Boston hospital denies heart transplant for patient who refuses to get vaccinated.

Boston hospital denies heart transplant for patient who refuse to get vaccinated.

A 31-year-old man at a Boston hospital was denied a heart transplant because he refused to get vaccinated.

David Ferguson told CBS that his son, DJ, was at the front of the line to receive a transplant at Brigham and Women’s Hospital, but because he has not received the COVID-19 vaccination he is no longer eligible according to hospital policy. 


“It’s kind of against his basic principles; he doesn’t believe in it,” Ferguson told CBS. “So because he won’t get the shot, they took him off the list of a heart transplant.”

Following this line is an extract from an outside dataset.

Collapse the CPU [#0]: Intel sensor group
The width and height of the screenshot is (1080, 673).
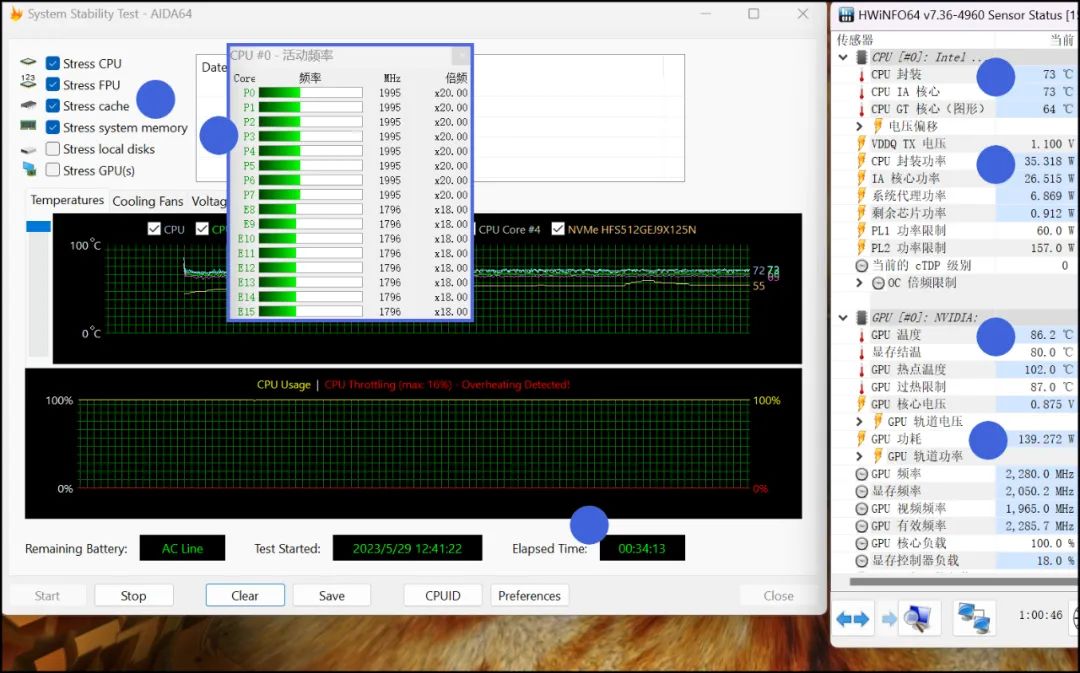click(x=843, y=57)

Brigham and Women’s released a statement saying, “like many other transplant programs in the United States – the COVID-19 vaccine is one of several vaccines and lifestyle behaviors required for transplant candidates in the Mass General Brigham system in order to create both the best chance for a successful operation and also the patient’s survival after transplantation.”

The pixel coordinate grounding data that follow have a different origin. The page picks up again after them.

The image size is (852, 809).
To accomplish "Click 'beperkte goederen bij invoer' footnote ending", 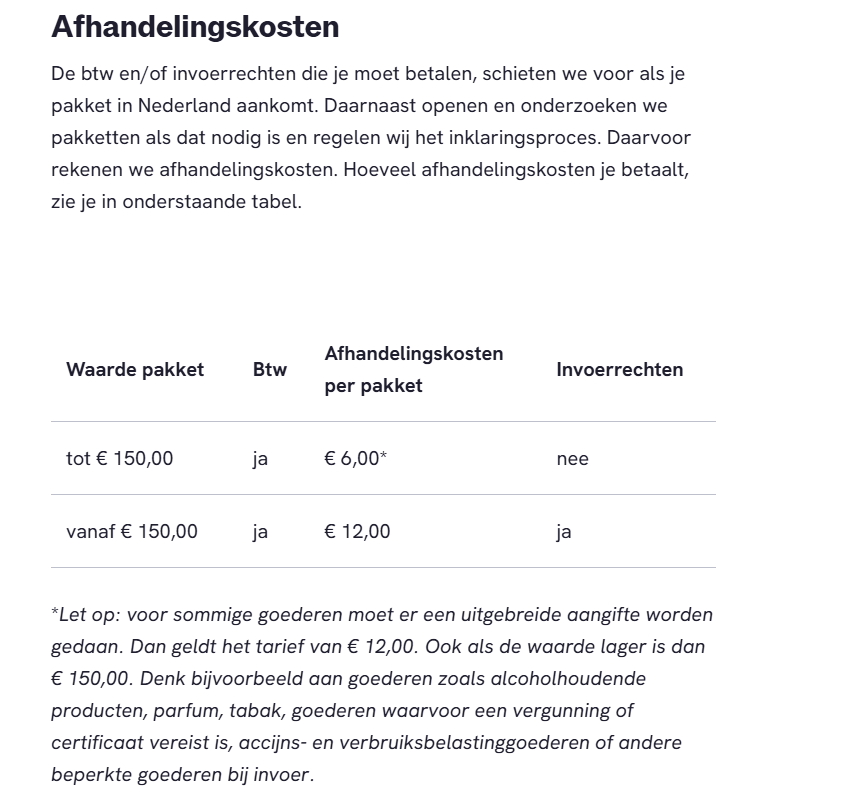I will click(x=183, y=775).
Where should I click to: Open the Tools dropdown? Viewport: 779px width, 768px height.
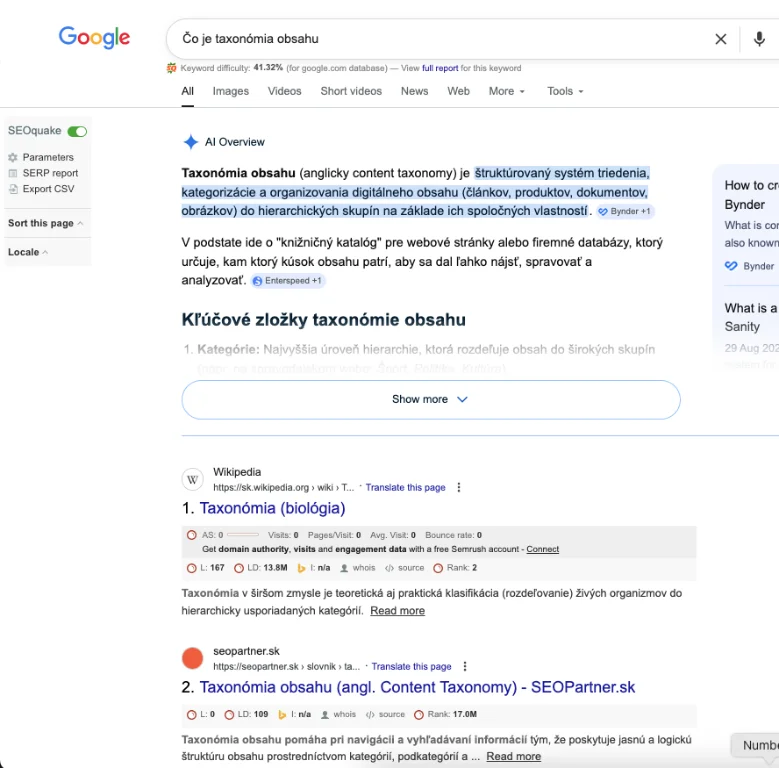coord(565,91)
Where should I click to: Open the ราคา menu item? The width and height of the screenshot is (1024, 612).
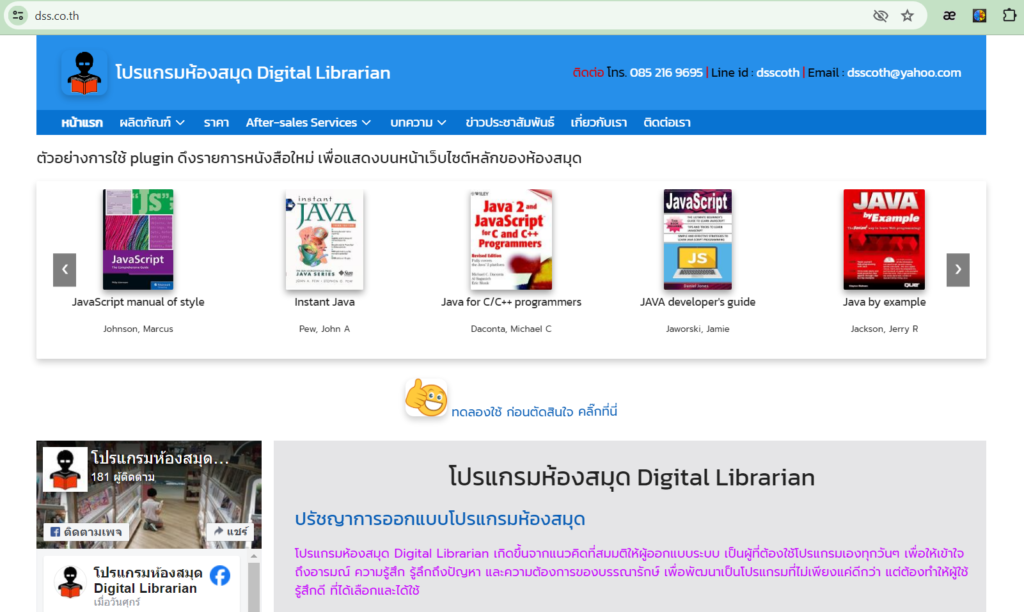216,122
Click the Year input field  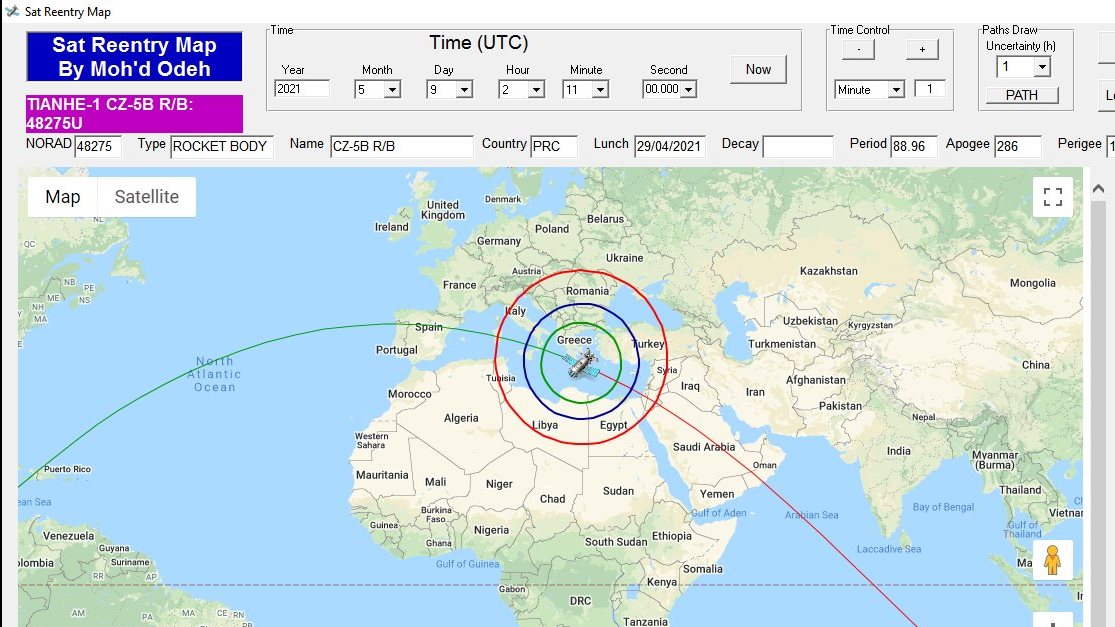click(302, 89)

Ferguson said DJ, the father of two children with a third on the way, is fighting “pretty damn courageously” but he’s running out of time. Still, the family is sticking by his decision to not get vaccinated because “it’s his body. It’s his choice.”

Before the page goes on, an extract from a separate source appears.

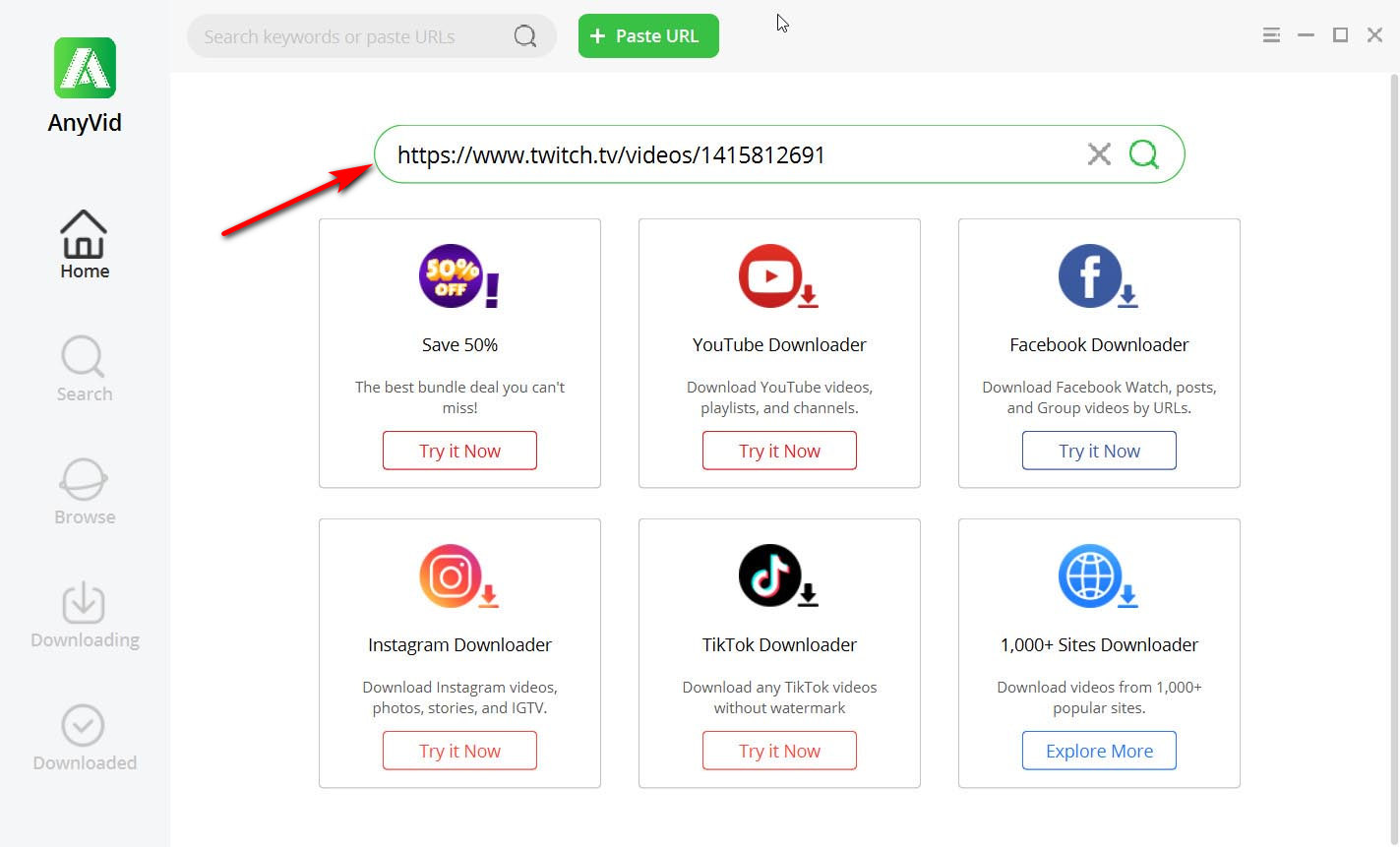Show the Downloaded tab
The image size is (1400, 847).
pos(85,738)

Hospitals in at least two other states, Ohio and Colorado, have made similar decisions to deny transplants to patients who refuse COVID-19 vaccination, according to Insider.

“Post any transplant — kidney, heart, whatever — your immune system is shut off,” Arthur Caplan, the head of medical ethics at New York University’s Grossman School of Medicine, told CBS. “The flu could kill you, a cold could kill you, COVID could kill you. The organs are scarce. We’re not going to distribute them to someone who has a very poor chance of living, when others who are vaccinated have a much better chance post-surgery of surviving.”


DJ has been in hospital since November last year, and he suffers from a hereditary heart issue that causes his lungs to fill with blood and fluid, according to a GoFundMe.

Transplant patients have a much higher risk of dying from COVID-19 than the average person, due to their weakened immune systems.